----- Records shown

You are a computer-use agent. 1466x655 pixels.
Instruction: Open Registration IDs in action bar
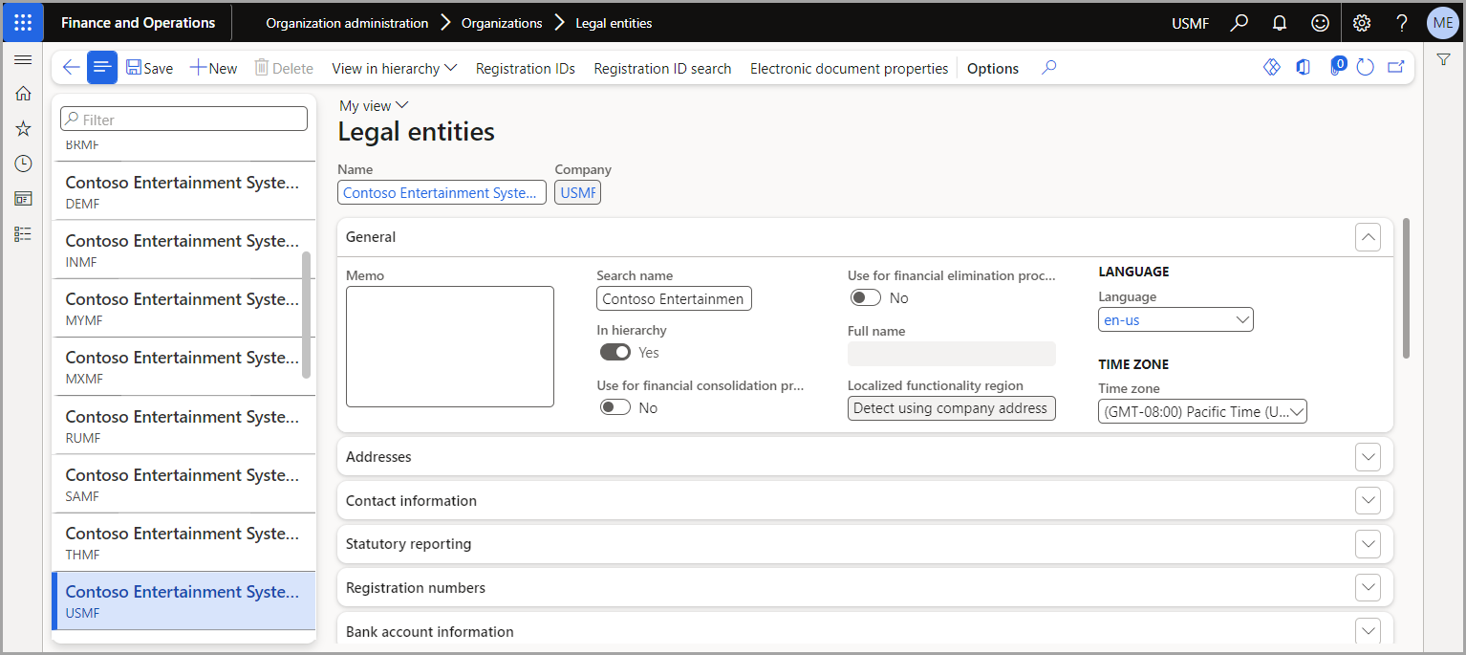tap(526, 68)
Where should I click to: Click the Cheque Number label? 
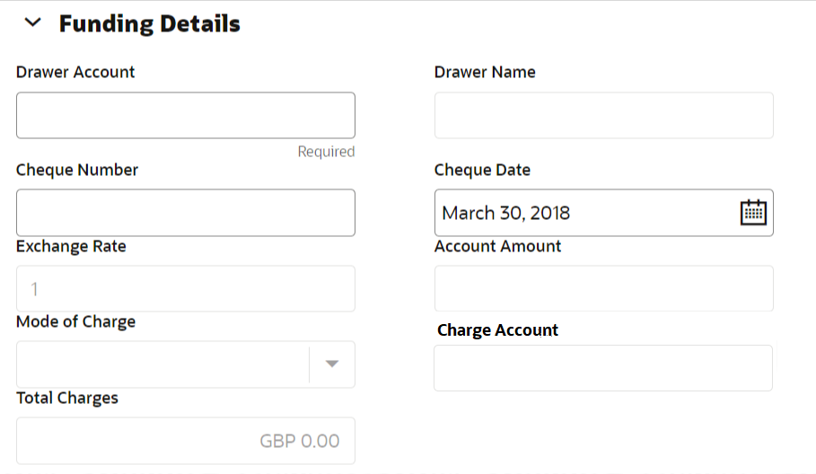tap(77, 170)
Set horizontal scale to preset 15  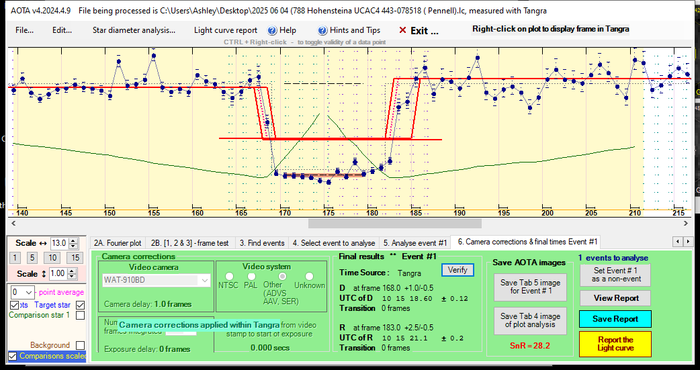(76, 258)
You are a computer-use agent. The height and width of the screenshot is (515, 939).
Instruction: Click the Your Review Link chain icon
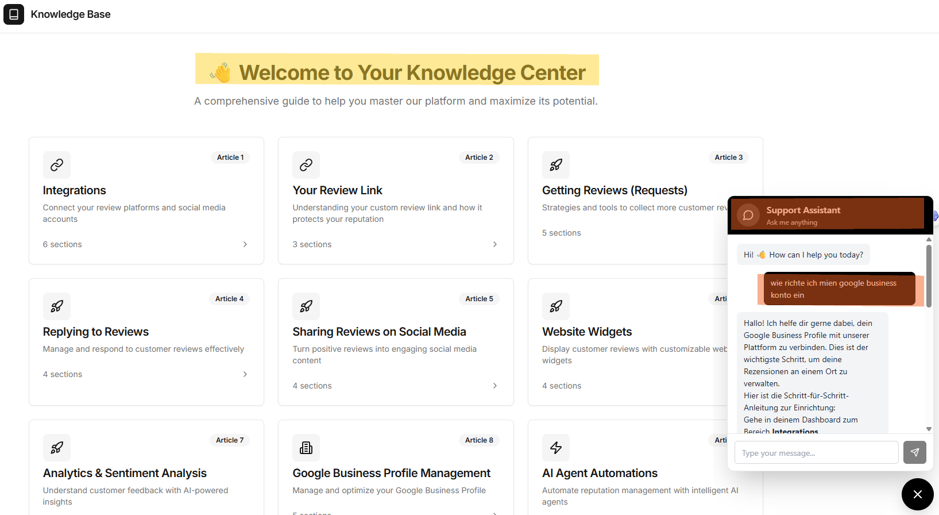coord(306,165)
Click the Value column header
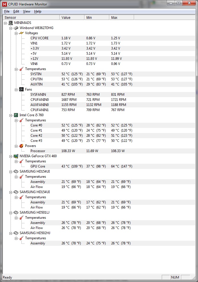198x282 pixels. (72, 17)
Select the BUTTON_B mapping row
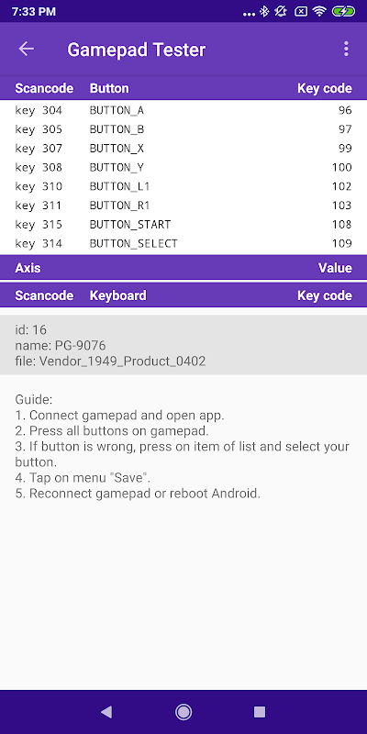Image resolution: width=367 pixels, height=734 pixels. click(x=184, y=129)
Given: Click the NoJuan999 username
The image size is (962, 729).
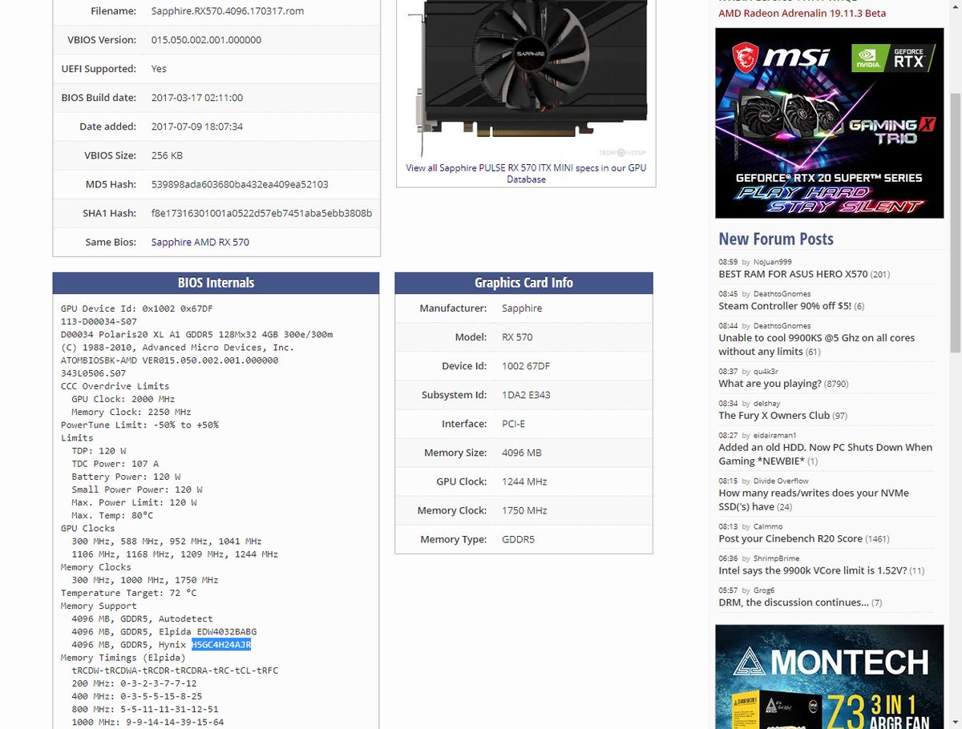Looking at the screenshot, I should [772, 261].
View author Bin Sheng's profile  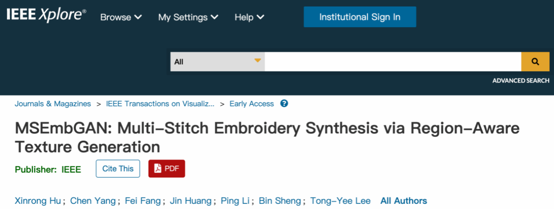click(x=280, y=201)
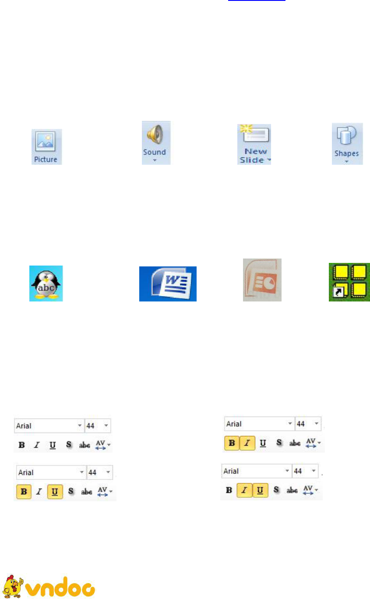This screenshot has width=370, height=599.
Task: Click the New Slide icon
Action: [254, 144]

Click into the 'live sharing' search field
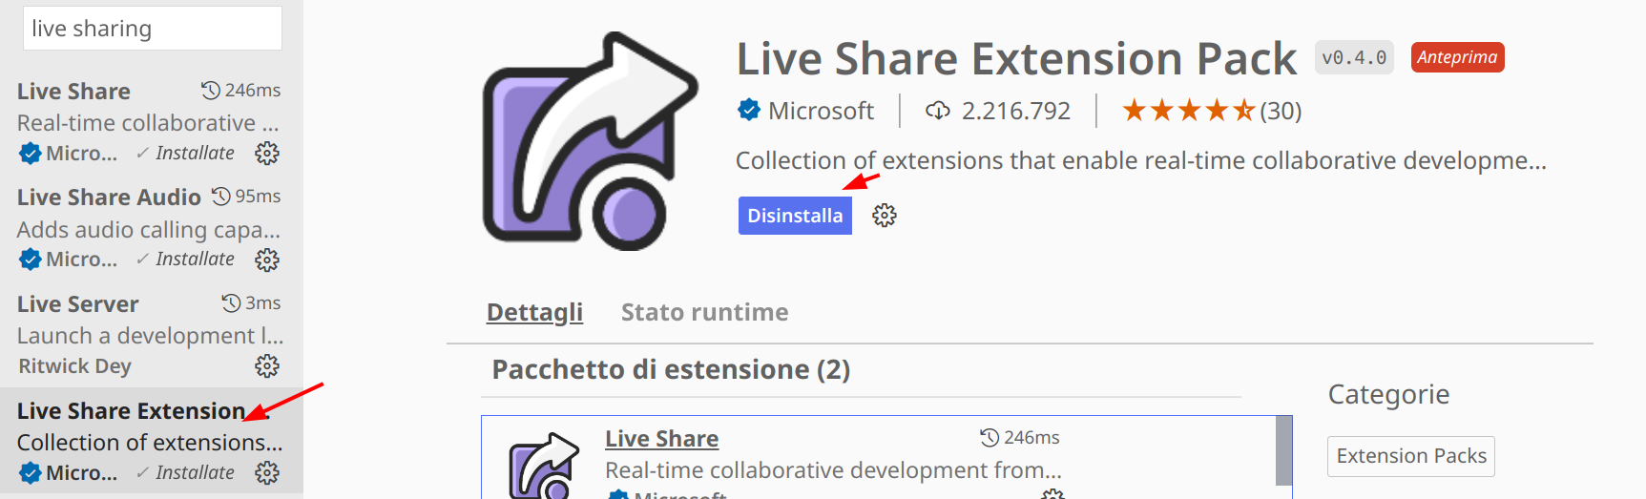click(153, 29)
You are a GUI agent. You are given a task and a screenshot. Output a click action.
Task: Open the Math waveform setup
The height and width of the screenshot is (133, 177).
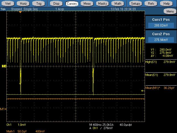(118, 4)
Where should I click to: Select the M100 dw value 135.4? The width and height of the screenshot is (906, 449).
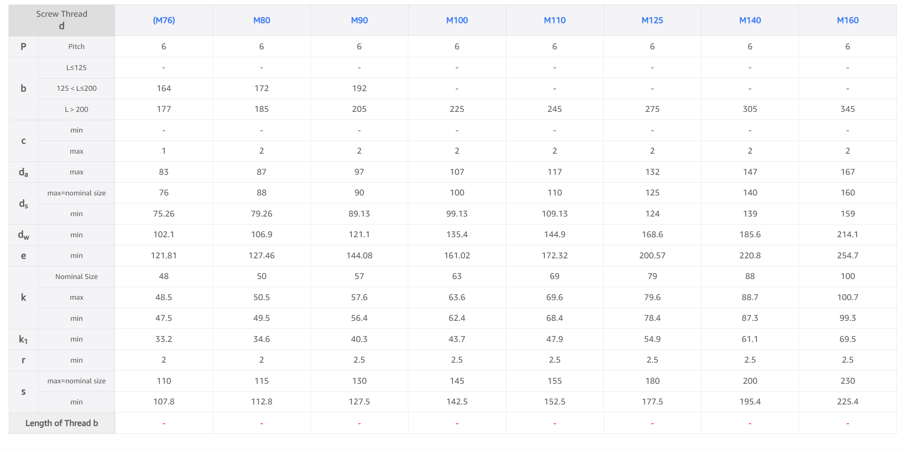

----------

→ Exercise requirements
Only lines that contain "agent" are needed, so copy each of them from the data.

→ Result of this task
You are a computer-use agent. 1466x655 pixels.
You are a computer-use agent. The height and width of the screenshot is (515, 939).
You are a GUI agent. You are given a task and a screenshot. Output a click action.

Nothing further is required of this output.